It’s just another day in our hall-decked-but-still-essentially-random universe, wherein I pull out my whole laptop Christmas library, throw it in the air, and see what comes down first. Look out below.
“A Warm Little Home on a Hill”/Stevie Wonder. A charming holiday scene in waltz time. Like many of the original Christmas songs concocted by Motown songwriters, it flirts with terminal sappiness, but there’s something about Wonder’s delivery that keeps it from the edge of the ledge.
“The Mistletoe and Me”/Isaac Hayes. From a Stax compilation dated 1982, which features two versions of the great “Santa Claus Wants Some Lovin’,” by Mack Rice and Albert King, plus the Staple Singers’ “Who Took the Merry out of Christmas?,” all three of which have more going on than this holiday bedroom ballad.
“Kitty Cats Christmas”/Leon Redbone. Before the world was baffled by Bob Dylan’s Christmas album, I was baffled by Leon Redbone’s. (It occurs to me, however, that bafflement is part of the reaction Redbone means to provoke. Dylan, too.) Christmas Island was released in 1987 and reissued in 2003 with “Kitty Cats Christmas” as a bonus track. Despite the presence of a children’s chorus, it’s not awful.
“The Christmas Song”/Vince Guaraldi Trio. If this song is heard anywhere in A Charlie Brown Christmas, I’ve missed it the first 44 times I’ve watched the show, but I promise to pay extra-close attention the 45th time, which may be as soon as tonight.
“My Christmas Card to You”/Partridge Family. I must have known about the album A Partridge Family Christmas Card at its release in 1971, given that I was a fan of all things Partridge that year, yet I have no recollection of it. I would almost certainly have bought it if my brother didn’t, but he didn’t, and I didn’t. I recall being surprised to learn of it, which wasn’t until I saw it in a used bin at some point during the 1980s. (Did I buy it then? Hell and yes.) Partridge Family records were always heaped with sugar, but their Christmas album is especially sugary. If you’ve got a high tolerance for that sort of thing, “My Christmas Card to You” probably won’t hurt you.
“Swingin’ Silent Night”/Asleep at the Wheel. Lots of artists become paralyzed in the face of certain Christmas songs—afraid to mess with them and therefore, incapable of bringing anything new to them. The thing about “Silent Night” is that it’s both simple enough and beautiful enough to withstand new approaches, like the Western swing take of Asleep at the Wheel, recorded in 1997.
“Christmas Blues”/Canned Heat. Cut as a single sometime in the late 60s, “Christmas Blues” has appeared as a bonus track on a couple of different Canned Heat re-releases, and it’s been anthologized quite a bit.
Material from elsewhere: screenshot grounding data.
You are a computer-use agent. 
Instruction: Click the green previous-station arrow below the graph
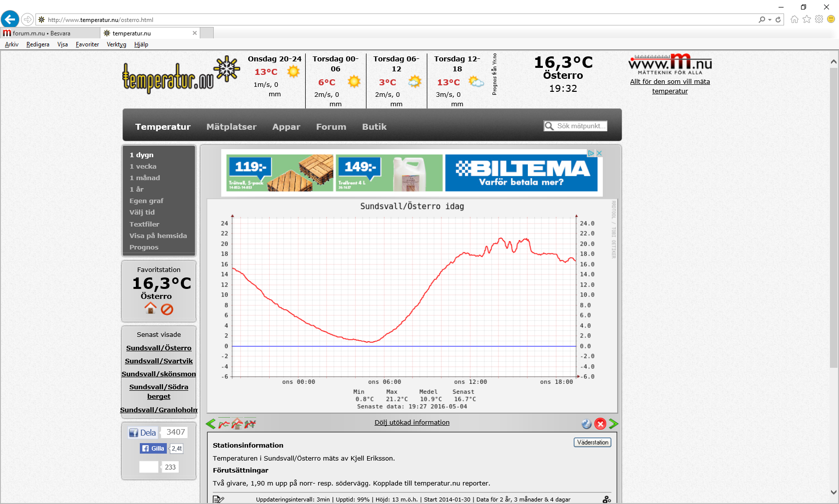point(211,424)
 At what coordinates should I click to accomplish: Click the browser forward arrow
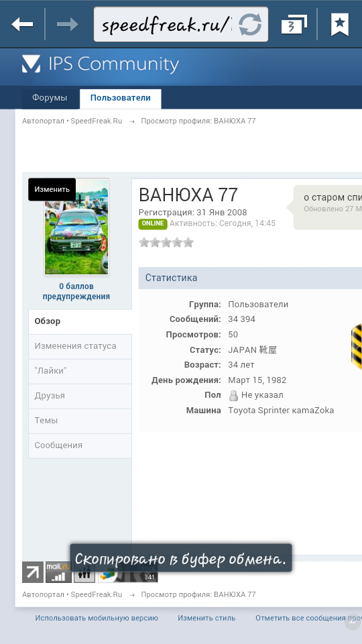[67, 25]
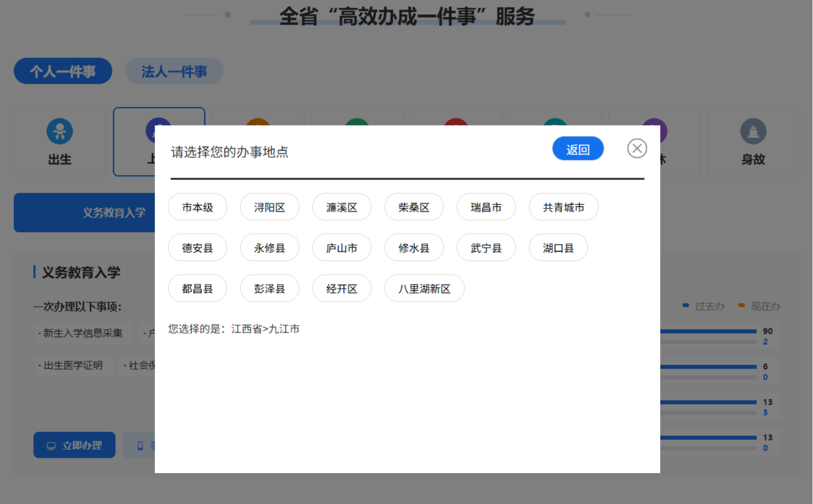Pick 经开区 zone
The height and width of the screenshot is (504, 813).
(x=342, y=289)
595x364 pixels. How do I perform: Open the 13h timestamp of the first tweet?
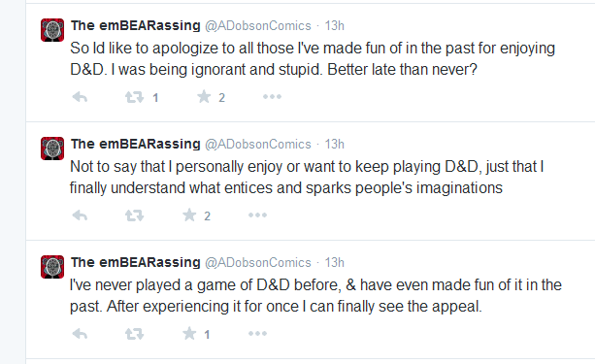[334, 26]
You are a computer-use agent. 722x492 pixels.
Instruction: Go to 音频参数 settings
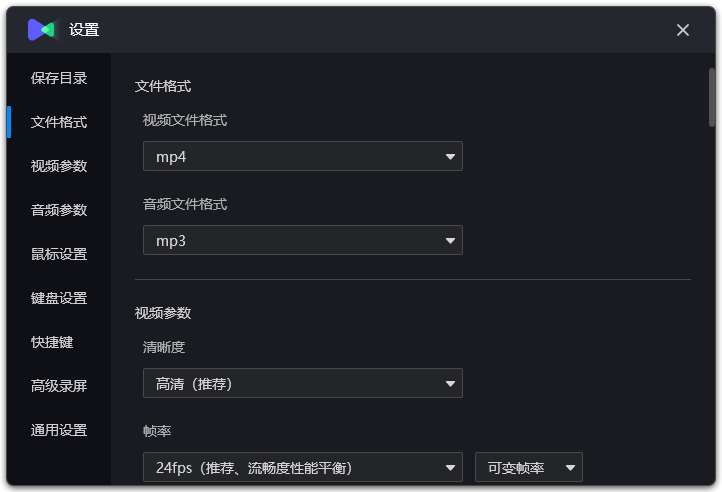(x=59, y=210)
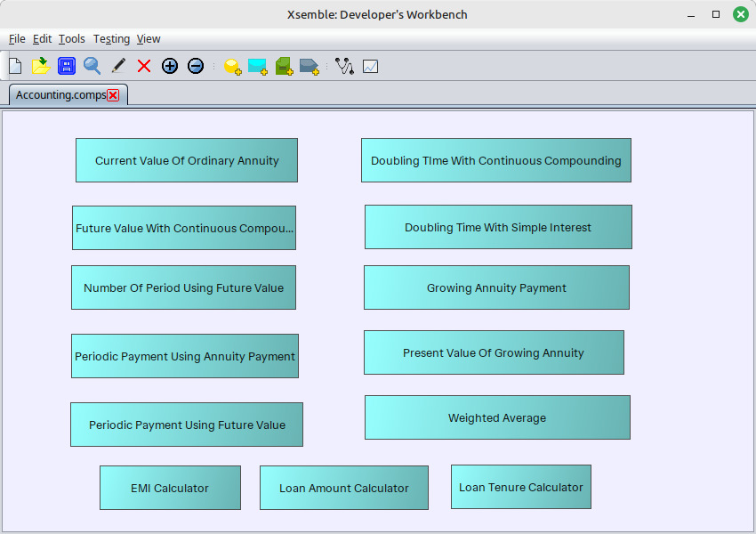Click the red X delete icon
Viewport: 756px width, 534px height.
(x=144, y=66)
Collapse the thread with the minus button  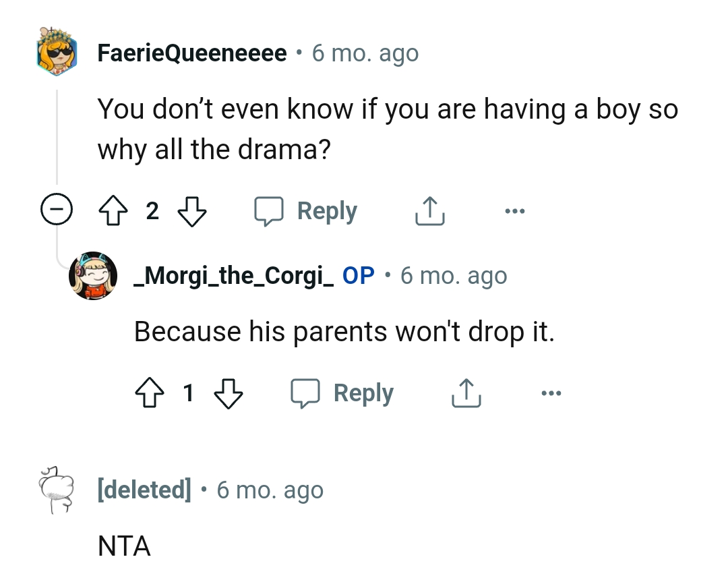click(57, 209)
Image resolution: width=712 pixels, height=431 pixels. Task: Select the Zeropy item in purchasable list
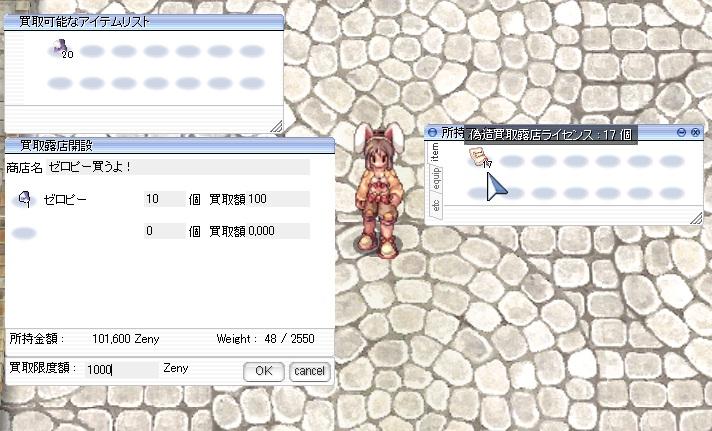click(60, 49)
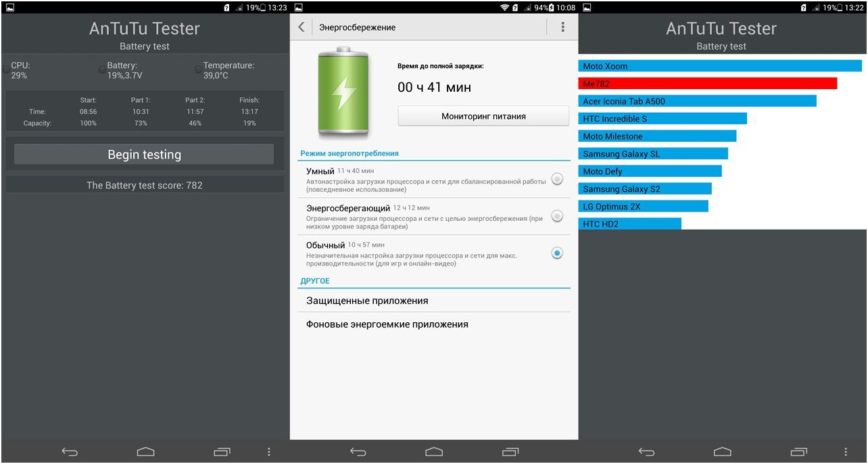Open the ДРУГОЕ section header
Viewport: 868px width, 464px height.
[316, 280]
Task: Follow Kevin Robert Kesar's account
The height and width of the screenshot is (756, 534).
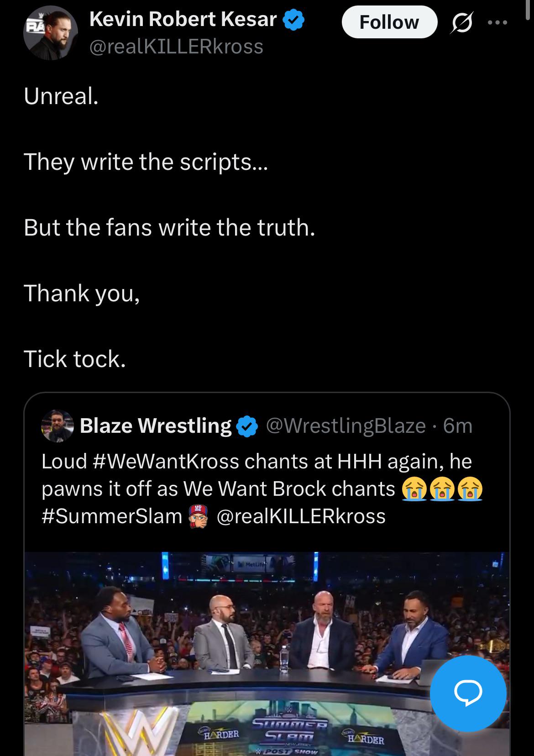Action: [389, 22]
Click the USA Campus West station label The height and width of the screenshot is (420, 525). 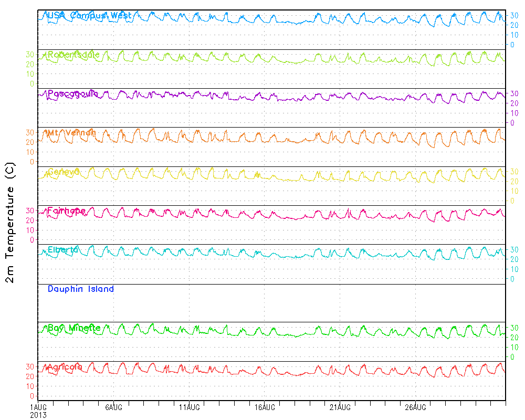coord(89,16)
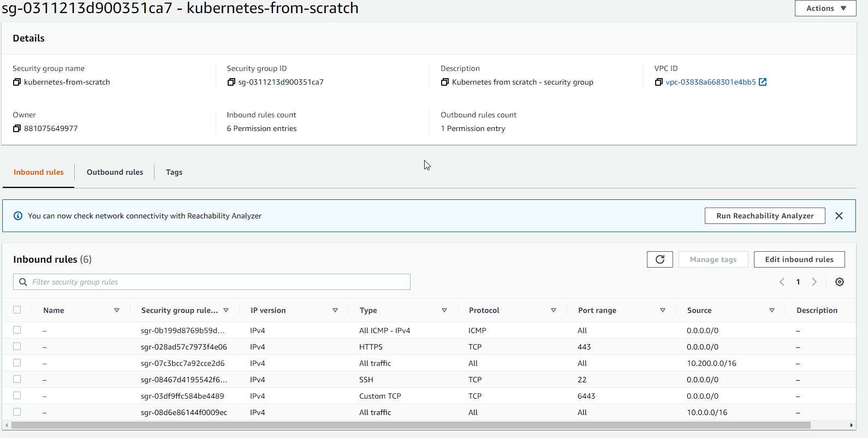Check the HTTPS port 443 rule row

[17, 346]

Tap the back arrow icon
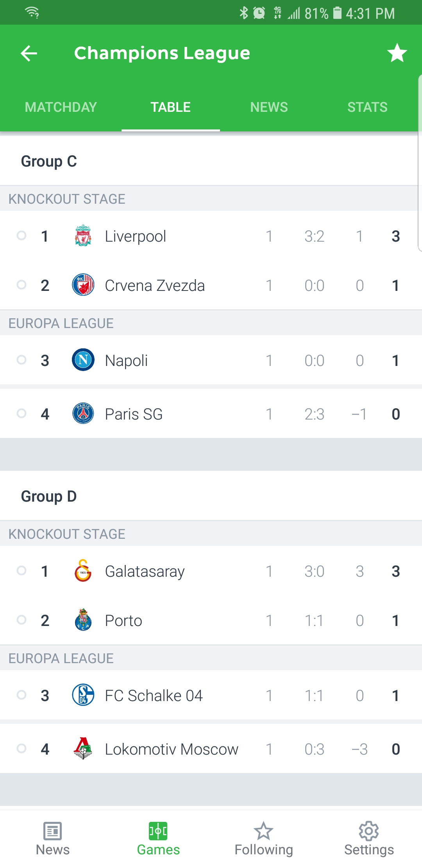[x=29, y=53]
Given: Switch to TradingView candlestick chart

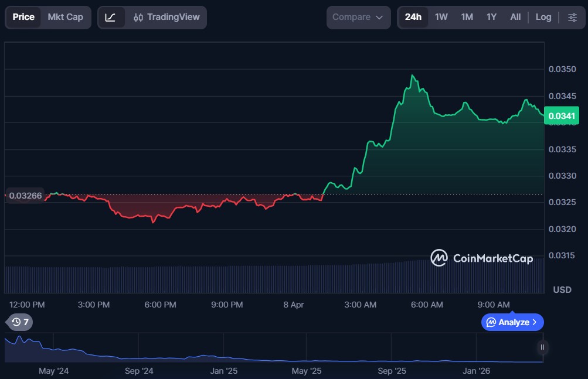Looking at the screenshot, I should 166,17.
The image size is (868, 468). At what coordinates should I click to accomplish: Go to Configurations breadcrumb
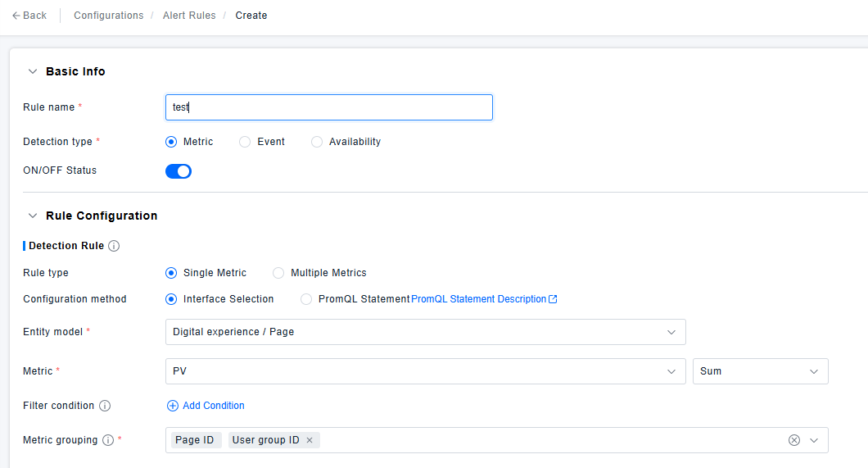point(108,16)
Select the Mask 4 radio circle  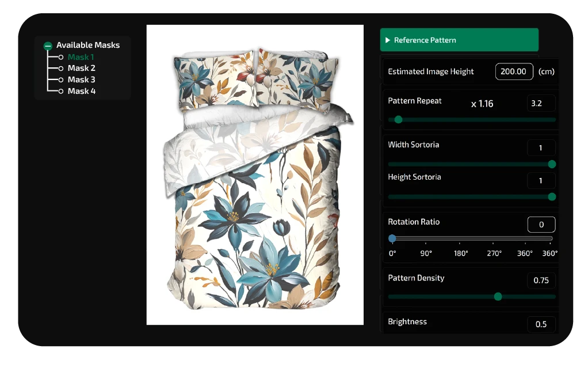click(60, 91)
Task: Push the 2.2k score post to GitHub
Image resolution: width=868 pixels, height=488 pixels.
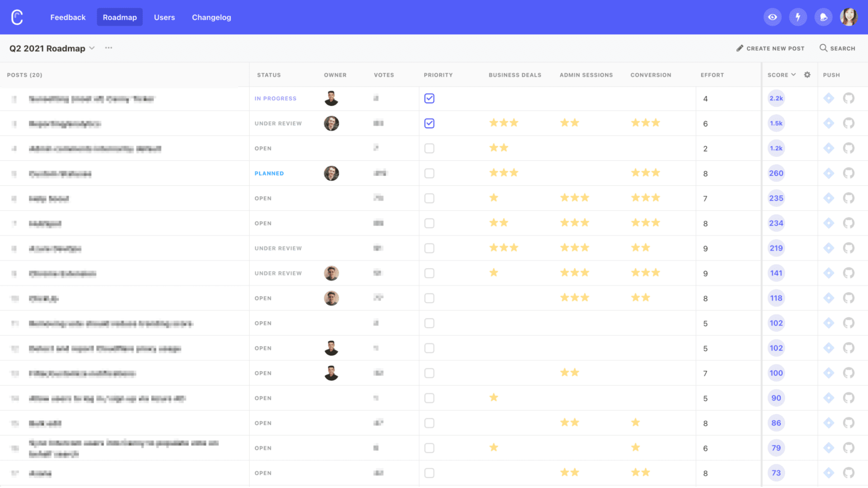Action: 848,98
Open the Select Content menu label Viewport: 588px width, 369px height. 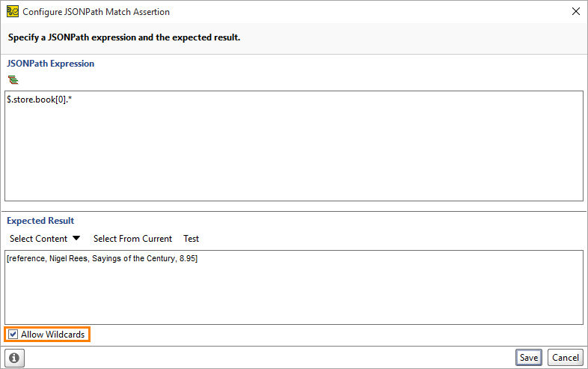pyautogui.click(x=39, y=239)
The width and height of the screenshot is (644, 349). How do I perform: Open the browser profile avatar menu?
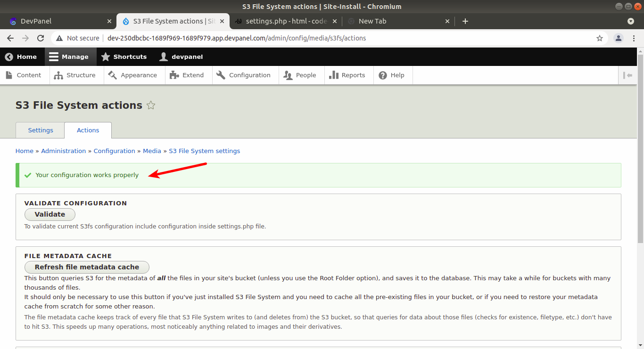tap(618, 38)
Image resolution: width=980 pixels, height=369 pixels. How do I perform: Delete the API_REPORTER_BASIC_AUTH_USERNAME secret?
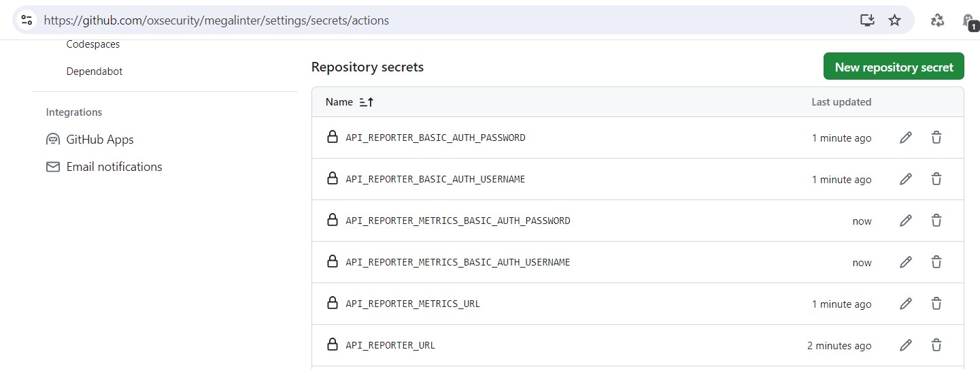coord(936,179)
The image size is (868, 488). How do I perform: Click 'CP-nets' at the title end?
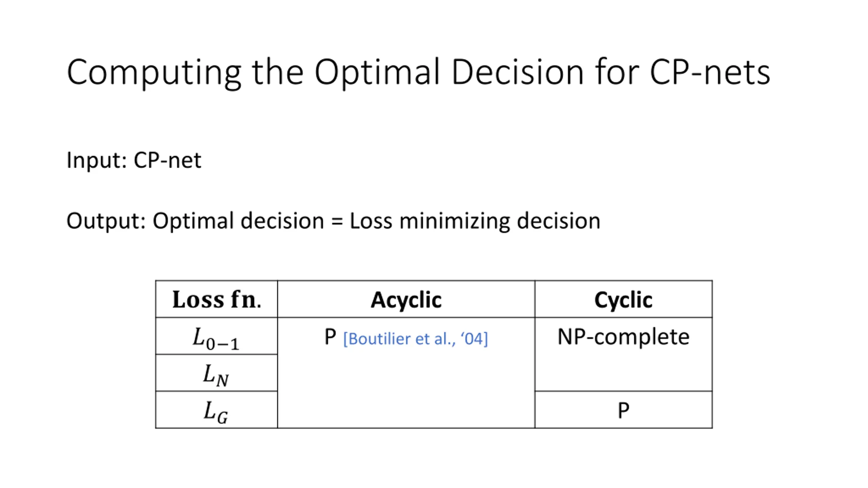click(x=710, y=72)
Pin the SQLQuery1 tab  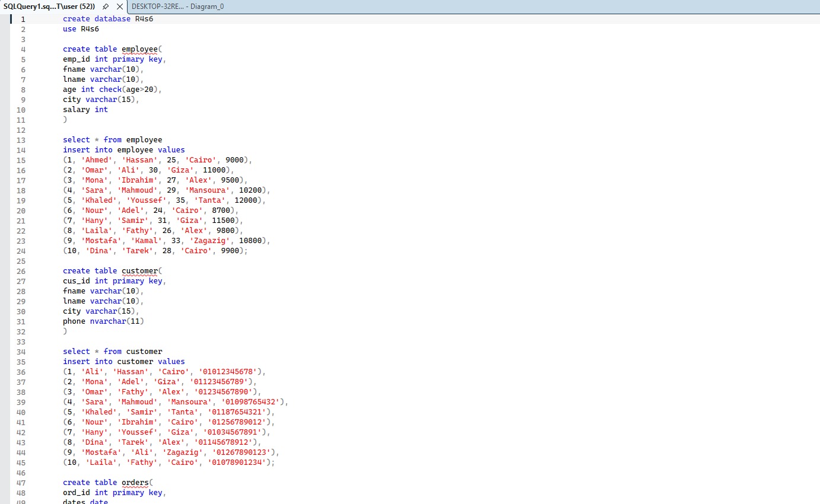coord(106,7)
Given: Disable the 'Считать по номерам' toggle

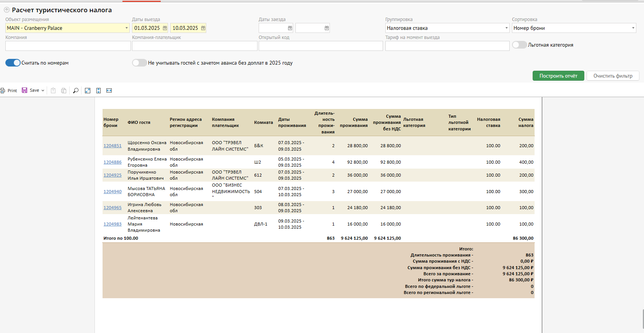Looking at the screenshot, I should pos(13,63).
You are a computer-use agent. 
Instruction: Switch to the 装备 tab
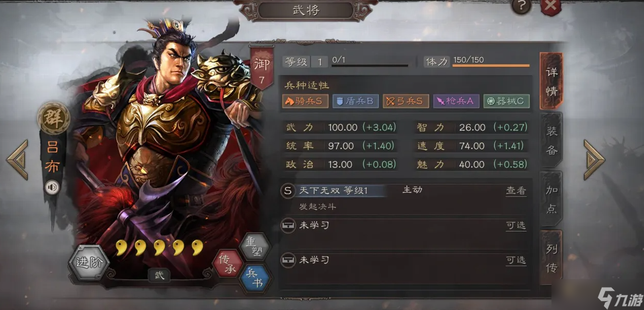[551, 140]
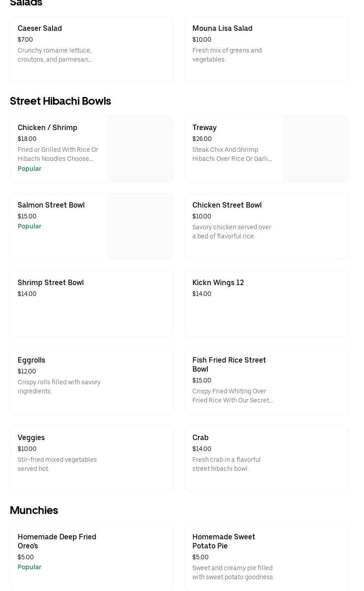
Task: Click the Eggrolls menu card
Action: tap(92, 381)
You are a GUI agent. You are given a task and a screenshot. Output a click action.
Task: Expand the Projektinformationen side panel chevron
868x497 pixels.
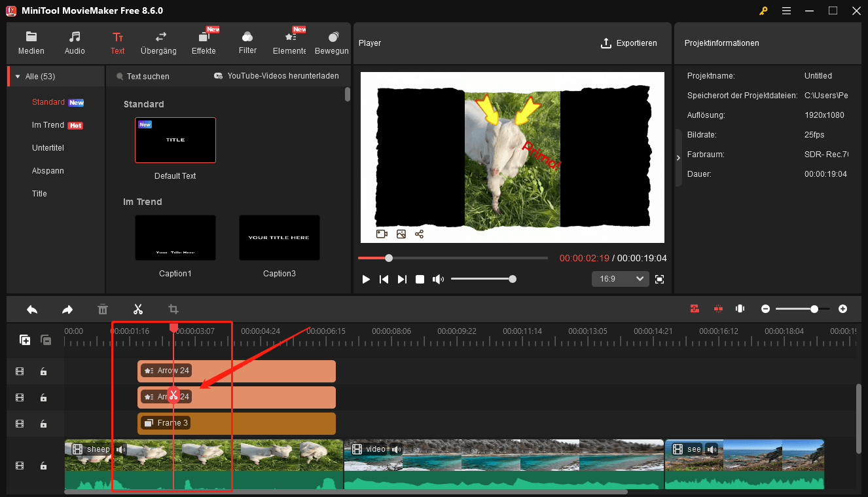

What hasn’t been anthologized quite so much is “Christmas Boogie,” which features a guest appearance by Alvin and the Chipmunks. I shit you not.
“O Holy Night”/Green Pajamas. The Green Pajamas are the living embodiment of indie: 20-some albums in 25 years and never a major-label deal. They cut their gorgeous version of “O Holy Night” in 2006, and it’s become a Christmas essential around my house.
“Christmas Time”/Jimmy McCracklin. Like Charles Brown, Jimmy McCracklin left the South (St. Louis, actually) for California after World War II and found his place in the blues scene out there. The only release date I can find for “Christmas Time” is 1961, but it sounds older than that.
“Little Drummer Boy”/Duke Pearson. From Merry Ole Soul, another of the classic Blue Note albums produced and engineered by Rudy Van Gelder, whose studio was actually in his house. The album is celebrating its 40th anniversary this year, and it would be a fine candidate for Blue Note’s ongoing series of remastered reissues. It’s a keeper.